Following its recent announcement in the Queen’s Speech the Enterprise and Regulatory Reform Bill (the “Bill”) has now been published. The Bill covers a number of key provisions that, if enacted, would impact upon employment law including:  

  • Mandatory pre-claim Acas conciliation – clauses 7 to 9 of the Bill require prospective claimants to contact Acas prior to commencing tribunal proceedings so that parties can be offered conciliation in an attempt to settle within a prescribed period to avoid the tribunal system and save on costs.  
  • ‘Rapid resolution’ scheme – clause 10 introduces a scheme where parties can consent in writing to appoint a ‘legal officer’ to determine their claim without the need for a hearing. However, this scheme will only be available for simple or low value claims.  
  • Changes to Employment Appeal Tribunal (EAT) composition – the Bill allows for proceedings in the EAT to be heard by a judge sitting alone, unless directed otherwise.  
  • New limit on the compensatory award for unfair dismissal – clause 12 of the Bill gives power to the Secretary of State to limit the compensatory award for unfair dismissal. The new limit could be: (a) a specified amount of between one and three times median annual earnings, based on official figures; (b) a specified number, not less than 52, multiplied by a week's pay of the individual (it is not clear whether an individual's week's pay in this context would be subject to the statutory limit on a week's pay) or (c) the lower of the two.  
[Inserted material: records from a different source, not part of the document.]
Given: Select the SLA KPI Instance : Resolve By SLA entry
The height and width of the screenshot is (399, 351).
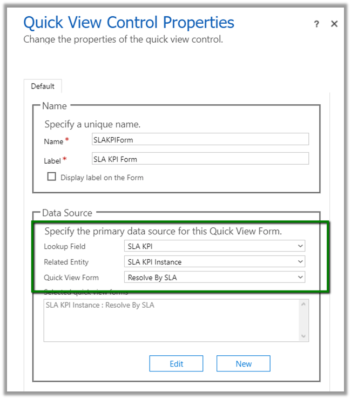Looking at the screenshot, I should coord(100,305).
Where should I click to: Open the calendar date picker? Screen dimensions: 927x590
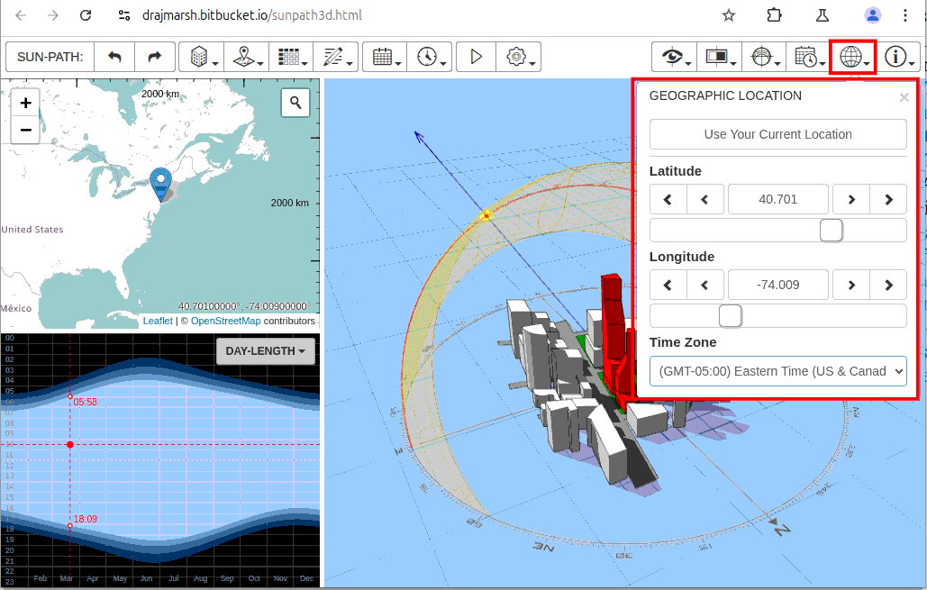coord(385,57)
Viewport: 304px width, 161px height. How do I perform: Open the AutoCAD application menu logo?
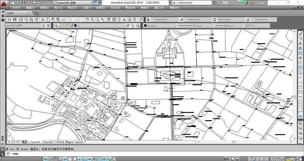[x=4, y=4]
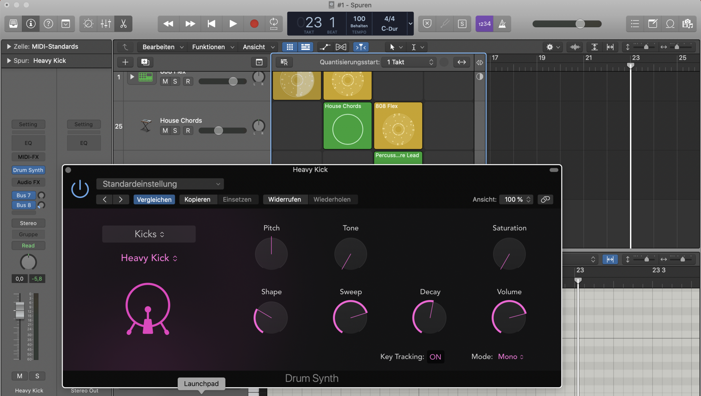Screen dimensions: 701x396
Task: Toggle the Inspector info icon
Action: point(31,24)
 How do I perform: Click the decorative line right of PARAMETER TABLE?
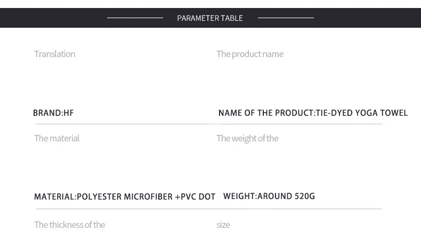click(x=286, y=18)
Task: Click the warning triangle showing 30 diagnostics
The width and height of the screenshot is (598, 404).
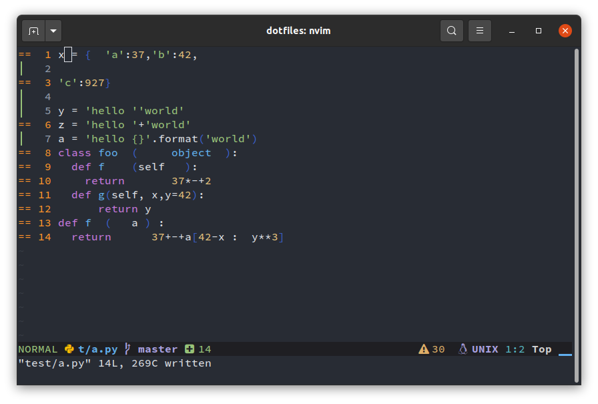Action: tap(423, 349)
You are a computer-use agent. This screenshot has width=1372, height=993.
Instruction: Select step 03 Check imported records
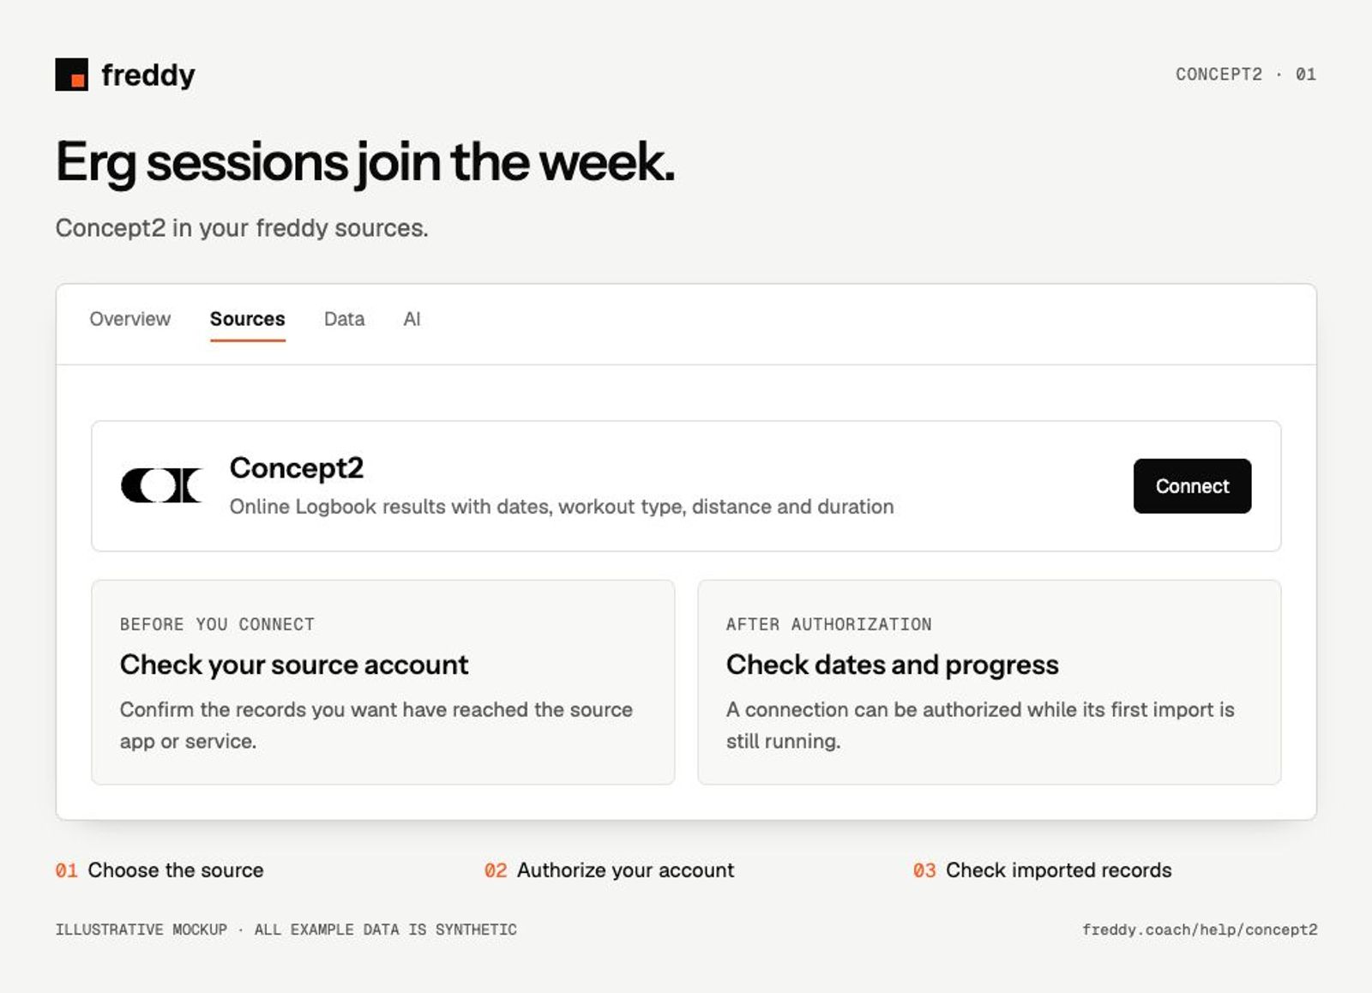(x=1042, y=870)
  • Financial penalties for employers in breach of employment law – tribunals will have a discretionary power to impose financial penalties on employers of 50% of any financial award where they are found to have breached a claimant’s employment rights and the employer’s breach had “aggravating features”. What constitutes an aggravating feature will be for the tribunal to decide, but such a feature is likely to be found where the employer’s action was deliberate or committed with malice, the employer had a dedicated HR team or the employer committed repeated breaches of the employment right concerned. The penalty would be 50% of any financial award ordered by the tribunal against the losing employer, subject to a minimum of £100 and a maximum of £5,000. If an employer pays 50% of the penalty within 21 days, their liability is discharged.  
  • Public interest’ test for whistleblowing claims – clause 12 of the Bill states that, for a whistleblowing claim under the Employment Rights Act 1996 to succeed, a claimant must show that he or she believed that their disclosure was made in the public interest and their belief was reasonable in the circumstances.  
  • Settlement’ agreements – clause 16 has renamed compromise agreements. These will now be called ‘settlement agreements’, which better reflects their use and content. The latest reading suggests there will be no need for an existing dispute which is required under the ‘without prejudice’ rule.  

Although the Bill is set to make a number of changes to employment law, it is still in draft form and could potentially be amended before becoming law.